> _Data lines_
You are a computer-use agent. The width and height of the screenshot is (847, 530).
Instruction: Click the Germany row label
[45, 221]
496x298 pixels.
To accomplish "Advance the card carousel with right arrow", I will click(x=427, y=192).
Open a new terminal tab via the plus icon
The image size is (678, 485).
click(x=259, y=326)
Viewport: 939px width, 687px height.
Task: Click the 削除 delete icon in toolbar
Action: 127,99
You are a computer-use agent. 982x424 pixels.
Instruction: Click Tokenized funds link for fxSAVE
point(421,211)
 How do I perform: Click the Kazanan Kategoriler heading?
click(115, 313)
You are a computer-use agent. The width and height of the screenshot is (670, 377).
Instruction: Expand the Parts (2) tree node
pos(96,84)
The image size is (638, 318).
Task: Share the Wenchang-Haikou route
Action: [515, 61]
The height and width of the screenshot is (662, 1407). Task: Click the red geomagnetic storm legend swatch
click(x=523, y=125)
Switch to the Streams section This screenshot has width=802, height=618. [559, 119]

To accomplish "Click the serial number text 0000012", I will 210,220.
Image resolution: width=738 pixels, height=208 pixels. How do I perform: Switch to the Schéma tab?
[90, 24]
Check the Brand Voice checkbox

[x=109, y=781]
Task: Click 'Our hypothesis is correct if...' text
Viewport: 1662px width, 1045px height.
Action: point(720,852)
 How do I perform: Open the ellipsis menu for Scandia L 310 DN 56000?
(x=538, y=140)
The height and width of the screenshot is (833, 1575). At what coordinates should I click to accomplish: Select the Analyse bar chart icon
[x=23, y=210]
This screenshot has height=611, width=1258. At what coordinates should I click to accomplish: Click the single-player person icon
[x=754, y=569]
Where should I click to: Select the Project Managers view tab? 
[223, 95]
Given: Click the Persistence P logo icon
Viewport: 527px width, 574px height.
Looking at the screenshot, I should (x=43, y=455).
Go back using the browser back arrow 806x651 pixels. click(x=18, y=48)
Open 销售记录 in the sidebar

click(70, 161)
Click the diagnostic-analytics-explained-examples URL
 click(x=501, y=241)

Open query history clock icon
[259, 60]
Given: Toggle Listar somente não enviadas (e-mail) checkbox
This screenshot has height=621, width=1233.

> _Task_
Set out every line of the listing above as a Markdown table with the columns "No." and "Entry", leaving out the blank lines.

> _Answer to this exercise_
| No. | Entry |
|---|---|
| 1 | You are a computer-use agent. The width and height of the screenshot is (847, 530). |
| 2 | Instruction: Click the Germany row label |
| 3 | [45, 221] |
| 4 | 496x298 pixels. |
| 5 | To accomplish "Advance the card carousel with right arrow", I will click(x=427, y=192). |
| 6 | Open a new terminal tab via the plus icon |
| 7 | The image size is (678, 485). |
| 8 | click(x=259, y=326) |
| 9 | Viewport: 939px width, 687px height. |
| 10 | Task: Click the 削除 delete icon in toolbar |
| 11 | Action: 127,99 |
| 12 | You are a computer-use agent. 982x424 pixels. |
| 13 | Instruction: Click Tokenized funds link for fxSAVE |
| 14 | point(421,211) |
| 15 |  How do I perform: Click the Kazanan Kategoriler heading? |
| 16 | click(115, 313) |
| 17 | You are a computer-use agent. The width and height of the screenshot is (670, 377). |
| 18 | Instruction: Expand the Parts (2) tree node |
| 19 | pos(96,84) |
| 20 | The image size is (638, 318). |
| 21 | Task: Share the Wenchang-Haikou route |
| 22 | Action: [515, 61] |
| 23 | The height and width of the screenshot is (662, 1407). Task: Click the red geomagnetic storm legend swatch |
| 24 | click(x=523, y=125) |
| 25 | Switch to the Streams section This screenshot has width=802, height=618. [559, 119] |
| 26 | To accomplish "Click the serial number text 0000012", I will 210,220. |
| 27 | Image resolution: width=738 pixels, height=208 pixels. How do I perform: Switch to the Schéma tab? |
| 28 | [90, 24] |
| 29 | Check the Brand Voice checkbox |
| 30 | [x=109, y=781] |
| 31 | Task: Click 'Our hypothesis is correct if...' text |
| 32 | Viewport: 1662px width, 1045px height. |
| 33 | Action: point(720,852) |
| 34 |  How do I perform: Open the ellipsis menu for Scandia L 310 DN 56000? |
| 35 | (x=538, y=140) |
| 36 | The height and width of the screenshot is (833, 1575). At what coordinates should I click to accomplish: Select the Analyse bar chart icon |
| 37 | [x=23, y=210] |
| 38 | This screenshot has height=611, width=1258. At what coordinates should I click to accomplish: Click the single-player person icon |
| 39 | [x=754, y=569] |
| 40 | Where should I click to: Select the Project Managers view tab?  |
| 41 | [223, 95] |
| 42 | Given: Click the Persistence P logo icon |
| 43 | Viewport: 527px width, 574px height. |
| 44 | Looking at the screenshot, I should (x=43, y=455). |
| 45 | Go back using the browser back arrow 806x651 pixels. click(x=18, y=48) |
| 46 | Open 销售记录 in the sidebar |
| 47 | click(70, 161) |
| 48 | Click the diagnostic-analytics-explained-examples URL |
| 49 |  click(x=501, y=241) |
| 50 | Open query history clock icon |
| 51 | [259, 60] |
| 52 | Given: Toggle Listar somente não enviadas (e-mail) checkbox |
| 53 | This screenshot has height=621, width=1233. |